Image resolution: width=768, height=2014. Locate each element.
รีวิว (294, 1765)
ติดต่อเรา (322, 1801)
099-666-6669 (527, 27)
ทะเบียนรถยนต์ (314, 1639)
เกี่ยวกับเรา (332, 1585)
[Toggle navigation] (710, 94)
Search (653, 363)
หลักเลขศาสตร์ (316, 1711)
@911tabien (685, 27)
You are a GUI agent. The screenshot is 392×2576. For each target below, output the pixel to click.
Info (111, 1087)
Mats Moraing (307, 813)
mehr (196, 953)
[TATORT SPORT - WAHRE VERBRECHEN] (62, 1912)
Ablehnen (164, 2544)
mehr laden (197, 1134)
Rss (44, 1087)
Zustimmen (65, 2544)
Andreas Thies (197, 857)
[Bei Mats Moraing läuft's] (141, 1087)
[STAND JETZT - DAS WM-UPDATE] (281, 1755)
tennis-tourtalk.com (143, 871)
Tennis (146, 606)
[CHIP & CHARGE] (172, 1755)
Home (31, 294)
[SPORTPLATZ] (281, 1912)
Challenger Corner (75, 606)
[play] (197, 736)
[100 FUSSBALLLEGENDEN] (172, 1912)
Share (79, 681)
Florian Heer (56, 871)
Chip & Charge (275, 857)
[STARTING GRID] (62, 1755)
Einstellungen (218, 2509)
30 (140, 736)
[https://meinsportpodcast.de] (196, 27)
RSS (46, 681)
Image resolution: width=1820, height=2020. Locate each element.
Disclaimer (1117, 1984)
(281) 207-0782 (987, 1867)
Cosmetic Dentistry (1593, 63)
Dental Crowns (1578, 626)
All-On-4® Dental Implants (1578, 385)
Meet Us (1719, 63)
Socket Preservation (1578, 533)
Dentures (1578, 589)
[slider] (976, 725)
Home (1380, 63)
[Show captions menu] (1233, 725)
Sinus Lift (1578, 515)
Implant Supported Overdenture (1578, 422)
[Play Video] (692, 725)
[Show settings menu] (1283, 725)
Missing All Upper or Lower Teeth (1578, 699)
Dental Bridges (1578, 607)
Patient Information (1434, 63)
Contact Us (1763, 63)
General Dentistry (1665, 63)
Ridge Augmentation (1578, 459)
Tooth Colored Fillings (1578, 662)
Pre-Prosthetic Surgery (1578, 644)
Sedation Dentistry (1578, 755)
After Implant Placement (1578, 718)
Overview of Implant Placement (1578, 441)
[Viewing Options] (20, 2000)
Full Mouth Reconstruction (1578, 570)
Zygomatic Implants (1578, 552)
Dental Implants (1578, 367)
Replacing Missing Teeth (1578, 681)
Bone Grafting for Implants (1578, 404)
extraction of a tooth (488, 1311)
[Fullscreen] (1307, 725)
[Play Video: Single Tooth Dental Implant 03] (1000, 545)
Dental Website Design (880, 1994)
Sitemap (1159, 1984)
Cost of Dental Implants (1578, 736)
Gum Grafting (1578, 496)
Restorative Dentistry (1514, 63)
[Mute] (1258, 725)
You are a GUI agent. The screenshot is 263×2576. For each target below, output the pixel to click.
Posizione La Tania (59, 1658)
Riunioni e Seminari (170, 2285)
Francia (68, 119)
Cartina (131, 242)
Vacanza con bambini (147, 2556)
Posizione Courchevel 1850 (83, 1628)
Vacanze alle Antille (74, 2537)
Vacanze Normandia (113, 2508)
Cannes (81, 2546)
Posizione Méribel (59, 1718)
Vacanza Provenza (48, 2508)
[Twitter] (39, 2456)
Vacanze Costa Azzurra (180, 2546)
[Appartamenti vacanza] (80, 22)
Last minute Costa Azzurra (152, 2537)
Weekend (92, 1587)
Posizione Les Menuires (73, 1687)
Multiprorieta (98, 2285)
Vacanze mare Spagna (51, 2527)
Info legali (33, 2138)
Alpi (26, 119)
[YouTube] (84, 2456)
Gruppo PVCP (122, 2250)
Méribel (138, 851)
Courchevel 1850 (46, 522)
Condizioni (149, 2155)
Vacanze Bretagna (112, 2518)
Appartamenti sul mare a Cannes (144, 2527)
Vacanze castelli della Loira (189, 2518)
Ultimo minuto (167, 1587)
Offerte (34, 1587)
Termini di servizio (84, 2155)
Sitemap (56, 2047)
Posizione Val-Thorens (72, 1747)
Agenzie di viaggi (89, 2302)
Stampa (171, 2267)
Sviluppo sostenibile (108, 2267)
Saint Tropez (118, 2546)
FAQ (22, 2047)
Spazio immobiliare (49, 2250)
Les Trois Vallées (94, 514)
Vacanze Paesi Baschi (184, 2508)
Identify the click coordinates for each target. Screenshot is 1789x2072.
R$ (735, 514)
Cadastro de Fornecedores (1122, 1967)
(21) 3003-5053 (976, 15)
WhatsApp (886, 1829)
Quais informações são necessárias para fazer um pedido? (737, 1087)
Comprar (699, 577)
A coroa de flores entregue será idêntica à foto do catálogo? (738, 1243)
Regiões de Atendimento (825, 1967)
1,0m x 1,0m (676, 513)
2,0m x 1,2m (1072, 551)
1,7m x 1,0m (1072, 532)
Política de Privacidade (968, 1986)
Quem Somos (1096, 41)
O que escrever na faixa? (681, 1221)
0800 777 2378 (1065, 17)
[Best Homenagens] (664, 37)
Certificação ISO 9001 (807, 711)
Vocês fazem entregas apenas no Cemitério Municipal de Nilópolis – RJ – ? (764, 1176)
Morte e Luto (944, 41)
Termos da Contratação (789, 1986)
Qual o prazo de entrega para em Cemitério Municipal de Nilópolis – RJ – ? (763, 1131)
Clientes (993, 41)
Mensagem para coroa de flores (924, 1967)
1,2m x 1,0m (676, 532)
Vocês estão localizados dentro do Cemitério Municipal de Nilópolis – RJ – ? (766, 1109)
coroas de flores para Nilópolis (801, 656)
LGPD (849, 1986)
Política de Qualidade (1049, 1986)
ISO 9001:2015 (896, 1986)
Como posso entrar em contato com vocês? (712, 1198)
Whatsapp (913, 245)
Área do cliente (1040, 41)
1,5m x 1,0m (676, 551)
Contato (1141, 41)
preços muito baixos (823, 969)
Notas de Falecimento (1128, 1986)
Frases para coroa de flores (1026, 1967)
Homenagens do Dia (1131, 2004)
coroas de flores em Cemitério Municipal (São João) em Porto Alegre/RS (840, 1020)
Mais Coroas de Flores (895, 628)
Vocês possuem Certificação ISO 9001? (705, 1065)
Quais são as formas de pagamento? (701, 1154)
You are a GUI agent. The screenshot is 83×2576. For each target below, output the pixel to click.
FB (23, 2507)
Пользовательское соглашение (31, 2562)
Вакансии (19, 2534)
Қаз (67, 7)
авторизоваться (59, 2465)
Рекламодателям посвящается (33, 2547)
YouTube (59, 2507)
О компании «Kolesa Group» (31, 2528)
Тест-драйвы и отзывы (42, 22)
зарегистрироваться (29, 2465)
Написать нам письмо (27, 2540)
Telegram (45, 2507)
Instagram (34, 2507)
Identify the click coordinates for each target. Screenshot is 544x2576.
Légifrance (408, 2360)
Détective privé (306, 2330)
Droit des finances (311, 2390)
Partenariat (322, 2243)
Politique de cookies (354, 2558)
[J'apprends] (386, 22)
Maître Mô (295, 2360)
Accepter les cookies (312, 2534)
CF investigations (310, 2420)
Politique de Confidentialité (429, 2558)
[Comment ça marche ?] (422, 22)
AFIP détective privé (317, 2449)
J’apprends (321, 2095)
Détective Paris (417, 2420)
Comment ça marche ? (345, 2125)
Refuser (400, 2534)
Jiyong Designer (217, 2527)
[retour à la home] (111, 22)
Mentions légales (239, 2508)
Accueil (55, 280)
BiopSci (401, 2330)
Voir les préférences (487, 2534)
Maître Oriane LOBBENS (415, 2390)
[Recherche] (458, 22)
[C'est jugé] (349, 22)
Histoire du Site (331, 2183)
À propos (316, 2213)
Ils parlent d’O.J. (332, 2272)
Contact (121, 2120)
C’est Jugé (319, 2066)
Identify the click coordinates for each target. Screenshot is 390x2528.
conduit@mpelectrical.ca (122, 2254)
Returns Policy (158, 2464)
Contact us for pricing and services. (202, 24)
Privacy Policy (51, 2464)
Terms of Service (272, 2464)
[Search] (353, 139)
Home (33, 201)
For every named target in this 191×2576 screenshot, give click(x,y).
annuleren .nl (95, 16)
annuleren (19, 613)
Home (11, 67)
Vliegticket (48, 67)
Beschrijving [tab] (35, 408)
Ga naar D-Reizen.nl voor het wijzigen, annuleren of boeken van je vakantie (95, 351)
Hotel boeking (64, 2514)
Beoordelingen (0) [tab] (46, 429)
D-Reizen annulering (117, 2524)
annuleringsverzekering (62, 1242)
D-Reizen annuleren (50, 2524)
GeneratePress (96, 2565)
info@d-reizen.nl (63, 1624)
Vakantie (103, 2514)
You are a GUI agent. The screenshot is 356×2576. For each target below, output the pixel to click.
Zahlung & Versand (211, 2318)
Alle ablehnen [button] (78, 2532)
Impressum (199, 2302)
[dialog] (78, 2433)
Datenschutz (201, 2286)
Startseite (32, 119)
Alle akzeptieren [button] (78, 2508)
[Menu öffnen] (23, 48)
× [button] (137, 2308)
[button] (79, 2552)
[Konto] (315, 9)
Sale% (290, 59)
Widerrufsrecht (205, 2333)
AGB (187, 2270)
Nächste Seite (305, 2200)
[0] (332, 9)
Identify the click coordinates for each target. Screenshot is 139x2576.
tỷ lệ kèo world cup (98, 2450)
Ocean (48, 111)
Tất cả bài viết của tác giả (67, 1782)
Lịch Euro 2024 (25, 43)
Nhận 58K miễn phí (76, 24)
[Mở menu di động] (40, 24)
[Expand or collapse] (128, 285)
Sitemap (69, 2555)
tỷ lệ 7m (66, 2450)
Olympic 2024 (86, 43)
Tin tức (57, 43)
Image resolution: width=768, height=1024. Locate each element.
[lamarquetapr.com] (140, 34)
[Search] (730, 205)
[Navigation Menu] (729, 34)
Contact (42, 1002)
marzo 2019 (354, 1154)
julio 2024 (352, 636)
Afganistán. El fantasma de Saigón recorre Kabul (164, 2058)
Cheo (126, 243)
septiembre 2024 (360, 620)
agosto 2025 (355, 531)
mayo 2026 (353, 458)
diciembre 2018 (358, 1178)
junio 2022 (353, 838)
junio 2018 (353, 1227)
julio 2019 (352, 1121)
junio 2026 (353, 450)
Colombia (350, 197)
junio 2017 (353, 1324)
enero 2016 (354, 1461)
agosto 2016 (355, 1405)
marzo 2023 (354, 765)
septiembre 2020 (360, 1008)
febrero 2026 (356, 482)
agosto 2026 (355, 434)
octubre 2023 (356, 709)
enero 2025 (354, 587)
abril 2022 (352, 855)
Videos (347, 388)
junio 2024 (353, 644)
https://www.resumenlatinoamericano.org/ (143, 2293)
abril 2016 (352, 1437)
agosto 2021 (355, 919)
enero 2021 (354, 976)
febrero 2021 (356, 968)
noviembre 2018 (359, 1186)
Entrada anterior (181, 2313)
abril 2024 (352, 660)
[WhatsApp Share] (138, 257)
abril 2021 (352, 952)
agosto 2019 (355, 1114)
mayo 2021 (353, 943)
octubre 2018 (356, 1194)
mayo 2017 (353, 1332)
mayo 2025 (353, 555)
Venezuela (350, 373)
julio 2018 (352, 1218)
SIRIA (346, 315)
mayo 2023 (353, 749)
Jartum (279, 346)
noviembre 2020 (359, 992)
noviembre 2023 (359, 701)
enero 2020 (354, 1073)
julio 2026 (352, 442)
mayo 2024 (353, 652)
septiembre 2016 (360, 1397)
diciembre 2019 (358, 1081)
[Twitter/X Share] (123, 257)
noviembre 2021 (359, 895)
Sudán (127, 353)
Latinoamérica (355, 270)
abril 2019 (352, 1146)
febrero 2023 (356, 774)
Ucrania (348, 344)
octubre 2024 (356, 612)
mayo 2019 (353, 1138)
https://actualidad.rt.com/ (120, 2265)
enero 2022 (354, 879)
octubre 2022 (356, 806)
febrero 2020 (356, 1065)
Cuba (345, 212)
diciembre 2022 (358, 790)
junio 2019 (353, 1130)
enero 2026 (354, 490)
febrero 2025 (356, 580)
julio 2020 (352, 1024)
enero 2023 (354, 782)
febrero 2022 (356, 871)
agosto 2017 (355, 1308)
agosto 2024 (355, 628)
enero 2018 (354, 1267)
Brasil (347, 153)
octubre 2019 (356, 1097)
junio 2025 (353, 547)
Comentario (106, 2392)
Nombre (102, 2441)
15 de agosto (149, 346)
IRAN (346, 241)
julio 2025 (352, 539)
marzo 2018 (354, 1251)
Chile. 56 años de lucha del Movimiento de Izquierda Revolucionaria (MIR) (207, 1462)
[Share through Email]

▶ [Work to complete]
Find where the line with "Disclaimer (1117, 1984)" sits in the material above, then copy exactly from it through the line with "After Implant Placement (1578, 718)". Add no other line.

▶ [Solution for this task]
Disclaimer (1117, 1984)
(281) 207-0782 (987, 1867)
Cosmetic Dentistry (1593, 63)
Dental Crowns (1578, 626)
All-On-4® Dental Implants (1578, 385)
Meet Us (1719, 63)
Socket Preservation (1578, 533)
Dentures (1578, 589)
[slider] (976, 725)
Home (1380, 63)
[Show captions menu] (1233, 725)
Sinus Lift (1578, 515)
Implant Supported Overdenture (1578, 422)
[Play Video] (692, 725)
[Show settings menu] (1283, 725)
Missing All Upper or Lower Teeth (1578, 699)
Dental Bridges (1578, 607)
Patient Information (1434, 63)
Contact Us (1763, 63)
General Dentistry (1665, 63)
Ridge Augmentation (1578, 459)
Tooth Colored Fillings (1578, 662)
Pre-Prosthetic Surgery (1578, 644)
Sedation Dentistry (1578, 755)
After Implant Placement (1578, 718)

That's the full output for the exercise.